Age-related macular degeneration (AMD) is a leading cause of irreversible blindness in the world. The risk of AMD increases with age and is most common among the white population. Here, we discuss the convergence of factors related to race, pigmentation, and susceptibility to AMD, where the primary defect occurs in retinal support cells, the retinal pigment epithelium (RPE). We explore whether the observed racial bias in AMD incidence is related to innate differences in the basal level of pigmentation between races, and whether the pigmentation pathway activity in the RPE might protect from retinal degeneration. More specifically, we explore whether the downstream signaling activity of GPR143, a G-protein coupled receptor in the pigmentation pathway, might underly the racial bias of AMD and be a target to prevent the disease. Lastly, we summarize the past findings of a large retrospective study that investigated the relationship between the stimulation of GPR143 with L-DOPA, the pigmentation pathway, and AMD, to potentially help develop new ways to prevent or treat AMD. The reader of this review will come to understand the racial bias of AMD, which is related to the function of the RPE.

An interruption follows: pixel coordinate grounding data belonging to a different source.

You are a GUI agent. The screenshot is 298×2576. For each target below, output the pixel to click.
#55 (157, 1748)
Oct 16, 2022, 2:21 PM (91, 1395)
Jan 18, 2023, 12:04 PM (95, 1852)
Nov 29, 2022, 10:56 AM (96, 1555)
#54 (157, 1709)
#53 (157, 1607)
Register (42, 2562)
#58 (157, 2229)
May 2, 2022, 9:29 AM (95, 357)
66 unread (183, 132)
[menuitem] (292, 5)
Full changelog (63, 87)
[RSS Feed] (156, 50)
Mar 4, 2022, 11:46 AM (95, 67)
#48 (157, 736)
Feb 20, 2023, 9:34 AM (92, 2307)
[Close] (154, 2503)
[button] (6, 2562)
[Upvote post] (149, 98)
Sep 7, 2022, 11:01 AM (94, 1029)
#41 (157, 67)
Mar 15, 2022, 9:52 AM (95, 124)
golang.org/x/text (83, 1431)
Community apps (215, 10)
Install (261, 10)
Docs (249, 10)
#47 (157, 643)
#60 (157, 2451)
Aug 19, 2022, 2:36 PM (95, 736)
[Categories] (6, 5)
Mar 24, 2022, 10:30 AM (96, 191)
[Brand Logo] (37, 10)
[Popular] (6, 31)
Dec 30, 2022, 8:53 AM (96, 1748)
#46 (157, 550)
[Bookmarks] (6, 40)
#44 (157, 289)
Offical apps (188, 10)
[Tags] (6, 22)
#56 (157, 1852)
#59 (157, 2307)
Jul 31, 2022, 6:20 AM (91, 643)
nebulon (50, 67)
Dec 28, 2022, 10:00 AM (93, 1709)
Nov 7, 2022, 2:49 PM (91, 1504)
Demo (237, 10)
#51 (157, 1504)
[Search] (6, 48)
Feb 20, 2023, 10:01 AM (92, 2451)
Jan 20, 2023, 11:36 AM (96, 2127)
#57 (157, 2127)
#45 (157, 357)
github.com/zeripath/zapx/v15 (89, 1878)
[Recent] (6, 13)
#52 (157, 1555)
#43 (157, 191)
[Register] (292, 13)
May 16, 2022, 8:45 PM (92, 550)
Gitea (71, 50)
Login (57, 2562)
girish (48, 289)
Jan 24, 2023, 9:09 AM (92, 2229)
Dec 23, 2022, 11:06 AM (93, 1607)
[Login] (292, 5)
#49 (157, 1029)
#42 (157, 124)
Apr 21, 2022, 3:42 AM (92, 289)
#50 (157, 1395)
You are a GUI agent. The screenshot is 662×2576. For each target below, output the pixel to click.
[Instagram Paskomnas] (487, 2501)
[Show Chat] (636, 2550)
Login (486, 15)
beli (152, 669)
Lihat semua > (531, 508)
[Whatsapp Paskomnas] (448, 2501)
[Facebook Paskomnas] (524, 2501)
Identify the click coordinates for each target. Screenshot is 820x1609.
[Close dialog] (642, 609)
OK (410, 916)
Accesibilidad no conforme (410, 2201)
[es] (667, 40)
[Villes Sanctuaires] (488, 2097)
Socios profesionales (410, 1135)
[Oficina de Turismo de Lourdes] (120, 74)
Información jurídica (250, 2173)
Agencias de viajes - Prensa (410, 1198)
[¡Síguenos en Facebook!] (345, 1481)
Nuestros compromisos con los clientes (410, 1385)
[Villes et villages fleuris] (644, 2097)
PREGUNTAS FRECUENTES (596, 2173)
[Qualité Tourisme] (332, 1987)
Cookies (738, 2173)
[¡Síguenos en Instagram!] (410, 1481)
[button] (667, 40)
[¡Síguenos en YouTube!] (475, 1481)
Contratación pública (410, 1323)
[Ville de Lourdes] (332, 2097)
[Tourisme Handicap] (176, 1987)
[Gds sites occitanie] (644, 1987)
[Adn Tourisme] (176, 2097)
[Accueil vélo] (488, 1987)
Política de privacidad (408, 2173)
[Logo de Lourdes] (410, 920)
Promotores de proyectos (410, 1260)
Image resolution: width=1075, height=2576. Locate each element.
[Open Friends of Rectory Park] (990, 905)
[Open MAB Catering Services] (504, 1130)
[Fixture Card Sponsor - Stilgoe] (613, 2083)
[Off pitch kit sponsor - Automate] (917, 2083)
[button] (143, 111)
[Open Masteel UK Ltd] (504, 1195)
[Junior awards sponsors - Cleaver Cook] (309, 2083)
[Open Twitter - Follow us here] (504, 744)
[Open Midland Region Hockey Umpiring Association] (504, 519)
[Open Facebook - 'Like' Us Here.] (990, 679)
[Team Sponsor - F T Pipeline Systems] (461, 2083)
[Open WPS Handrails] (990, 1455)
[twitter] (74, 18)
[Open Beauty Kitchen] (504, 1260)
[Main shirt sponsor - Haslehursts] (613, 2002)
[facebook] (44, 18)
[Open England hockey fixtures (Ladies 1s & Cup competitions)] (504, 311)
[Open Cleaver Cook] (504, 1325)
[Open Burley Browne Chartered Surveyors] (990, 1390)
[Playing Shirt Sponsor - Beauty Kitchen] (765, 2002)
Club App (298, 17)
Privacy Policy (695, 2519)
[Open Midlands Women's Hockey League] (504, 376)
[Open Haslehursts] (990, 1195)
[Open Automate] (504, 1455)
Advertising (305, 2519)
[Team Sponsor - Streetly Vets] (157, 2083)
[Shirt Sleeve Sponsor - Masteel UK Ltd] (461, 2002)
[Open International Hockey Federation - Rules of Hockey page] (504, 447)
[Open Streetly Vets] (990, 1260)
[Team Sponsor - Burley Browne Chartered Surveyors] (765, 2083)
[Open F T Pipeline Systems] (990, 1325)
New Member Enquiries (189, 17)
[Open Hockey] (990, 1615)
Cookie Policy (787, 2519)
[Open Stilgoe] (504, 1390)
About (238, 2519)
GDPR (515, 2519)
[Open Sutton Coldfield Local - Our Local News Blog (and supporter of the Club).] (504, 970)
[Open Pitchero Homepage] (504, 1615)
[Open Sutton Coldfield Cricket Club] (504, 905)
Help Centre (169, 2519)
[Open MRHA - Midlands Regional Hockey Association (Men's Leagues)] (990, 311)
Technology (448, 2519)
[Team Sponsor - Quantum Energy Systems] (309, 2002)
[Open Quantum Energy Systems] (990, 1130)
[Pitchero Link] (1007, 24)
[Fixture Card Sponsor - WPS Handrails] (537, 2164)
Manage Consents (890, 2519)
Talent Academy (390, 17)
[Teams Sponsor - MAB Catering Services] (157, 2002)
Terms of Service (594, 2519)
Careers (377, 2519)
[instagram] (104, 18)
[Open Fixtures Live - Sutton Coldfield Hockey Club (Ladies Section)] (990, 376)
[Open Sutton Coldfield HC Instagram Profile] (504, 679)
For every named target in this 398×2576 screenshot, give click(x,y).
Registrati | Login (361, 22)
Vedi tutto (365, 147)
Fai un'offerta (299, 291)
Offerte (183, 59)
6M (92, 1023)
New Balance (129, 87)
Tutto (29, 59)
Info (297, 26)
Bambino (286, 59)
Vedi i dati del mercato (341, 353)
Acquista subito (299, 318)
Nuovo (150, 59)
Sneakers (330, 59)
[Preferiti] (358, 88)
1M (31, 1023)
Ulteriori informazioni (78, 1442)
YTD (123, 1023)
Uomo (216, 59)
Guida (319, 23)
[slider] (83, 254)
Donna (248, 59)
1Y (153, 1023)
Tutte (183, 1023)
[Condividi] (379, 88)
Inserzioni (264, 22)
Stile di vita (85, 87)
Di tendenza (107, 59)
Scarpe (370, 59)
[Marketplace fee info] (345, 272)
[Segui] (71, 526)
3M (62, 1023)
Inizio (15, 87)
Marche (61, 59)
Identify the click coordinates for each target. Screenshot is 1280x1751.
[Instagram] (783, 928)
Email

Keywords: AMD; G-protein; GPR143; L-DOPA; OA1; RPE; macular degeneration; melanin.

Figure 1

One of the many prominent features of the retinal pigment epithelium (RPE) is the production and accumulation of melanin granules. Representative phase-contrast micrograph of the cell morphology of human RPE cells from a 78-year-old healthy female donor. The primary cells were cultured with Dulbecco’s Modified Eagle Medium (DMEM) + 5% FBS. Total magnification 200×, scale bar = 25 µm.

Figure 2

Representative images of possible mechanisms of intercellular communication by exosomes; exosome uptake mediated by endocytosis (A) or exosome fusion at the target cell’s plasma membrane (B). Paired phase-contrast and fluorescence micrographs of bovine ex-vivo RPE challenged with apical in situ bovine RPE exosomes. Exosomes were labeled with CF555 membrane protein dye to illustrate internalized exosomes taken up by the target unpigmented RPE cells from the tapetum lucidum region of the bovine eye (A) or lipophilic octadecyl rhodamine B, R18, membrane dye to illustrate sites of exosome fusion along the plasma membrane of pigmented RPE cells neighboring the tapetum lucidum (B). Total magnification = 630×.

Figure 3

Projections for age-related macular degeneration. The white population will continue to account for most age-related macular degeneration (AMD)-related cases, as the disease incidence level is expected to more than double by 2050, from 2 million to 5.4 million people (A). The percentage of people affected with AMD by race is illustrated in (B). Races with the highest levels of pigmentation have the lowest incidence of AMD, which is possibly due to the stimulation of GPR143 by L-DOPA. Image adapted from the National Eye Institute’s AMD Data Tables, last updated 17 July 2019.

Figure 4

A healthy retina can undergo severe morphological changes due to wet age-related macular degeneration (AMD). Color photograph of a heavily pigmented fundus of a healthy volunteer (A) and the lightly pigmented fundus of a patient with wet AMD (B), which illustrates drusen (blue arrow) and retinal hemorrhage (white arrow). The black asterisk denotes a circular image artifact. (Images courtesy of Robert W. Snyder, MD, PhD).

Figure 5

Schematic diagram of the path from tyrosinase activity in the retinal pigment epithelium to increased pigment epithelium-derived factor (PEDF) secretion, decreased secretion of vascular endothelial growth factor (VEGF), and decreased release of exosomes. Together, these downstream effectors of GPR143 signaling by L-DOPA are likely to offer protection of the retina during aging.